O Segredo de Joe Gould

No início, encontrávamo-nos no comboio das 6:52. Víamo-nos na plataforma, cada um com um livro debaixo do braço, e sabíamos que se nos sentássemos frente a frente, conversaríamos sobre Literatura. Talvez por isso fingíssemos amiúde não nos vermos, ficando eu a meio da composição enquanto a Cristina se sentava (como era hábito) na parte de trás da primeira carruagem: deste modo cada um podia ler. O ritual manteve-se na estação da São João do Estoril durante os anos da Universidade, entre 1999 e 2002 ou 2003, altura em que a Cristina começou a ir de carro para Lisboa, pondo fim às nossas conversas.

A Cristina é irmã do Paulo, um grande amigo meu daquela época, e foi responsável por eu ter lido Cem Anos de Solidão, O Plano Infinito e… O Segredo de Joe Gould.

Na festa-surpresa que alguns amigos me prepararam no vigésimo primeiro aniversário, o Paulo levou-me o livro de Joseph Mitchell enviado pela irmã (não havia sido convidada). Agradeci, ao que ele retorquiu prontamente que tinha um “V” de volta (não com estas palavras): era um empréstimo e não um presente… achava eu! Não me lembro de nenhuma outra prenda recebida nesse aniversário além da bonita surpresa e d’O Segredo de Joe Gould. As melhores prendas desse ano não ficaram na estante do quarto ou no móvel dos dvds, mas guardadas em mim.

Um dos segredos da escrita de Joseph Mitchell, colunista da revista The New Yorker, foi o interesse que demonstrou pelas vidas de gente com quem ninguém se importava. Tais vidas resultaram em artigos que formam verdadeiros tesouros literários na rubrica “Perfis”, alimentada por Mitchell durante anos. A sua enorme capacidade de observação e a arte para manipular a descrição sem entediar o leitor trataram de fazer o resto.

Foi nesta rubrica que nasceu o seu escrito mais famoso, reunido em livro como O Segredo de Joe Gould.
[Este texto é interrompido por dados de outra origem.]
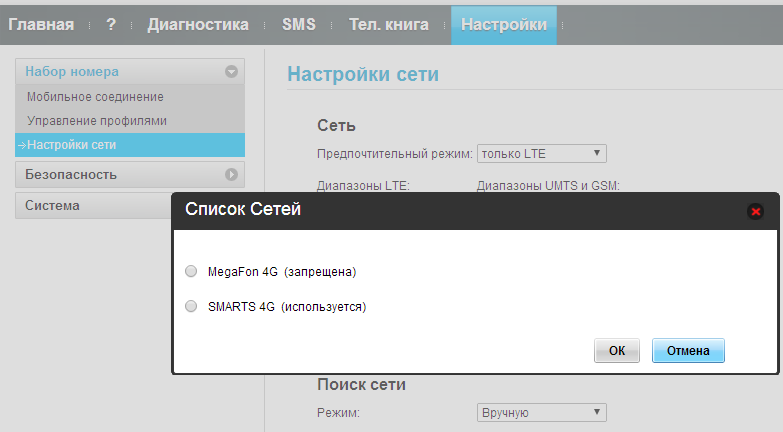The width and height of the screenshot is (783, 432).
Task: Open Мобильное соединение in the sidebar
Action: (x=95, y=97)
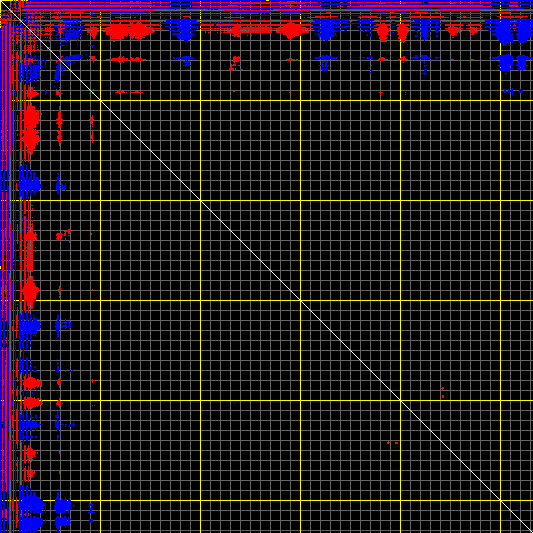Click the first yellow grid crossing on the diagonal
Viewport: 533px width, 533px height.
coord(101,101)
Composto por dois artigos, o primeiro, O Professor Gaivota escrito em 1942, conta a história de Joe Gould, um excêntrico, hilariante e enigmático sem-abrigo que deambulava pelas ruas de Greenwich Village nas décadas de 30, 40 e 50 com um conjunto de cadernos debaixo do braço onde registava A História Oral do Nosso Tempo, um trabalho monumental onde replicava as conversas do dia-a-dia que, segundo ele, mais do que os grandes acontecimentos da História, iriam formar o verdadeiro retrato de cada época.
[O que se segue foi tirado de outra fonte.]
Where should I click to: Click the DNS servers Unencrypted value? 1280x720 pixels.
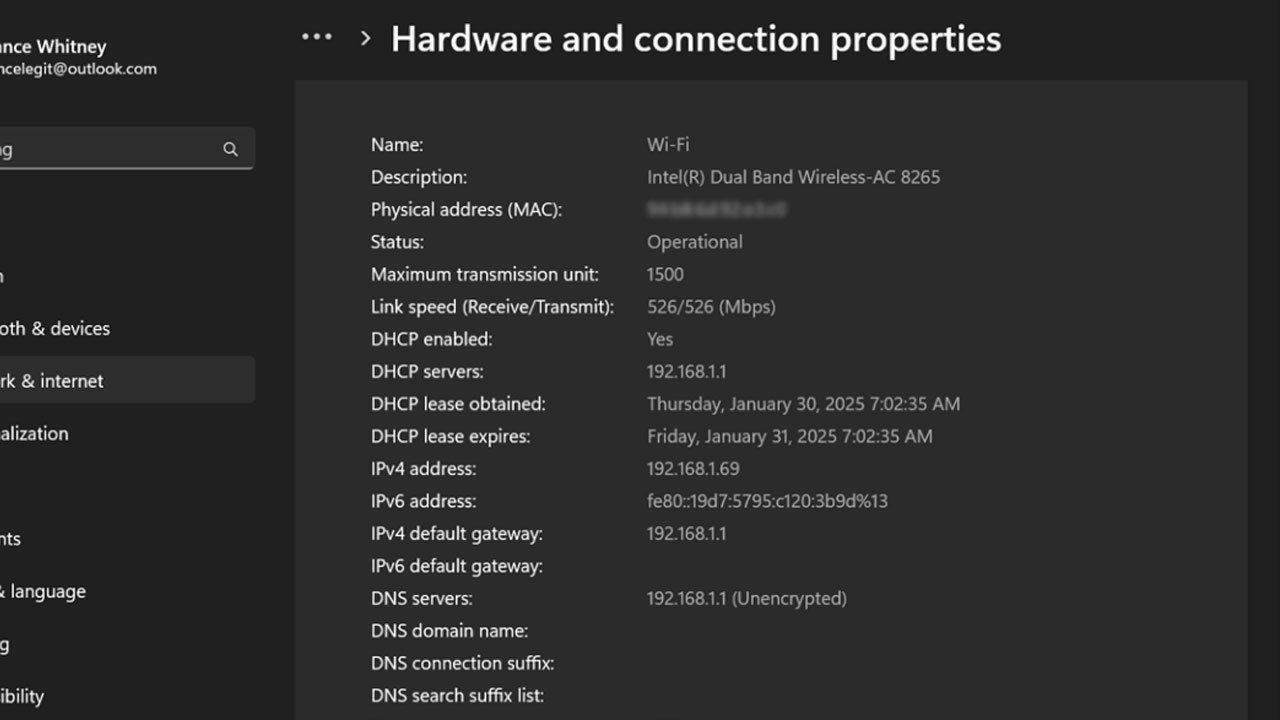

No perfil de Gould traçado por Mitchell, este oferece-nos com genialidade o quadro de uma época, de um lugar e de um individuo. Talvez um pouco à imagem da ambição do próprio Gould… Mitchell confere a Gould o propósito humano que muitas vezes despegamos dos sem-abrigo com quem nos cruzamos, como se eles não fossem gente como nós…

O segundo artigo – mais extenso – intitulado O Segredo de Joe Gould e publicado na mesma revista em 1964, já depois da morte de Gould, centra-se no segredo e na magnífica empresa levada a cabo por um homem “somente” para contar a história do seu tempo.

Não sei se os dois artigos presentes neste livro são os que mais gosto na obra de Mitchell, mas são seguramente aqueles pelos quais ele é mais conhecido. Comprei outros dois livros de Mitchell (que mais tarde vi numa das feiras de livros velhos do metro de Lisboa por uma pechincha…): Sou Todo Ouvidos, que reúne os seus primeiros trabalho, dando-nos a conhecer a empregada de uma bilheteira de um teatro ou de uma profissional da dança do leque, nos cabarés dos anos 20, por exemplo, e O Fundo da Baía, que comporta meia-dúzia de artigos já da fase “trabalhada” de Mitchell, possuidores de uma qualidade ímpar.

Joseph Mitchell, tendo sofrido de depressão toda a vida, produziu textos de interesse inquestionável para quem se interessa pela vivência da sua época. Talvez a transposição do que ia observando e o abraço com que ele recebia as gentes e os episódios ostracizados constituíssem a sua fuga a uma tristeza que o acompanhou até 1996, ano em que morreu. Com O Segredo de Joe Gould, Mitchell entrou num bloqueio literário que não mais conseguiu furar. Até à sua morte, mais de 30 anos depois, continuou a frequentar a redacção da revista onde sempre havia escrito.

Se há livro em que a forma e o conteúdo ombreiam na grandeza, o segredo deste homem é esse livro, ainda que a conclusão de Mitchell a respeito de tal segredo possa não ser verdadeira…

Mais tarde, comprei o livro, li-o e ofereci-o. Voltei a comprá-lo, numa das tais feiras do metro, apenas para o ter por perto, mas de novo, acabei por oferecê-lo.